Given our understanding of current stock levels and limited fish movement between these areas it is unrealistic to think that the areas where recreational fishing is already poor could cope with an increase in commercial harvesting.
Clearly we need to stop and consider the costs, benefits and long-term effects associated with recreational fishing parks because the ultimate price may be too high.
Is compensation realistic?
Threats of compensation claims have been an effective tool used by commercial fishing interests, against successive Ministers and Ministries, to maintain current Total Allowable Commercial Catches (TACCs). Compensation has again become a hot topic, this time in relation to establishing recreational fishing parks, but is compensation a realistic demand?
In our view paying compensation is neither obligatory nor sensible.
It is proposed to compensate quota owners when the impact of a park is deemed to be “materially significant”.
Reference is made to compensation available to commercial fishers displaced by marine farming activities. It is unclear how much, if any, compensation has been paid historically to these affected parties but it will be a question we raise with the Ministry over the next few weeks.
There are a lot of small-scale fishers that contract to quota holders. It is these people who would be most affected by a park yet they will receive no redress.
What’s more, if the quota holder is free to take exactly the same catch outside the Park then what precedent is being set?

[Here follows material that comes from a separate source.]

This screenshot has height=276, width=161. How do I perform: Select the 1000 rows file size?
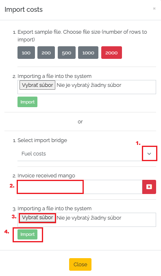(x=88, y=52)
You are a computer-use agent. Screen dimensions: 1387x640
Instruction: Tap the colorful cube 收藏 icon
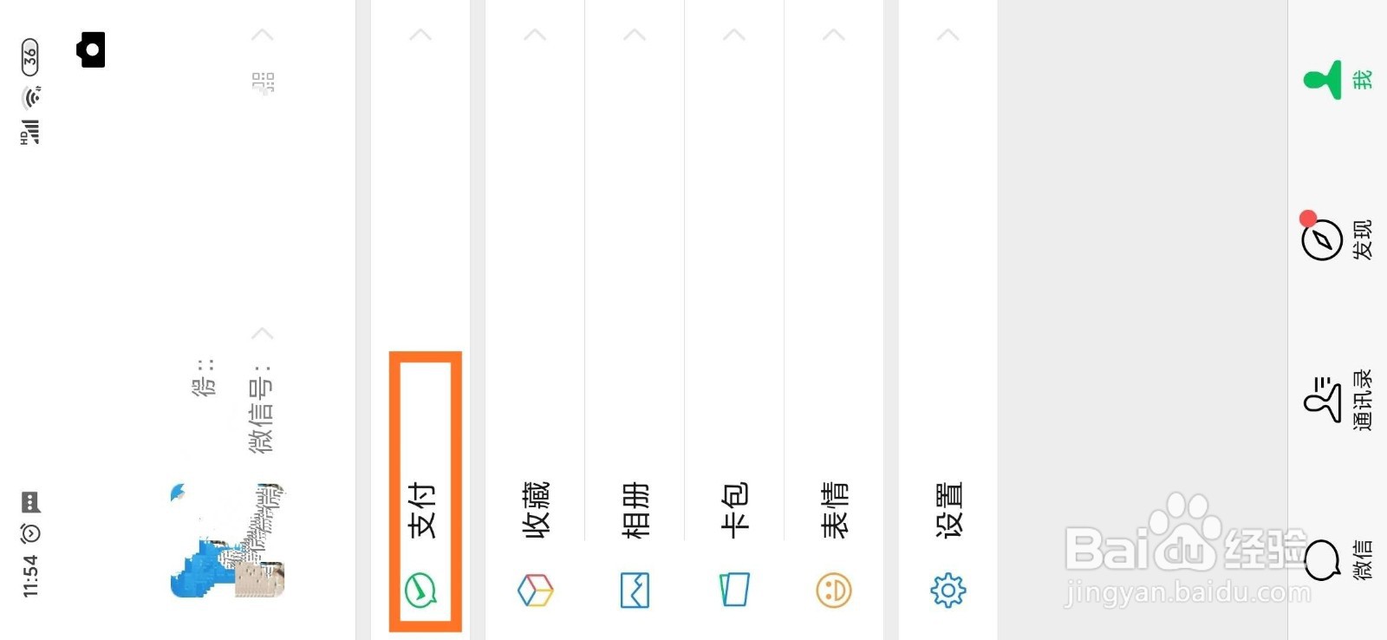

Dishing out compensation to large quota shareholders for minimal change is a waste of taxpayer dollars, a taxpayer’s gift to the privileged.
New Zealand’s Exclusive Economic Zone (EEZ), its minerals and marine resources are the property of the State, and may be made available from time to time for commercial use, but cannot be gifted to others (NZ cannot buy Fiji’s EEZ).
If the Government wishes to establish recreational fishing parks, and in doing so displace or remove commercial fishing, it has the authority to do so.
If the Government decides to use our taxpayer funds to make such a transition acceptable to those being displaced then it is free to do so – but not on the basis of compensating for loss of property.
The Government is encouraged to think very carefully before establishing precedents on superficial advice, when these precedents risk preventing further changes in the use of New Zealand’s inshore fishery.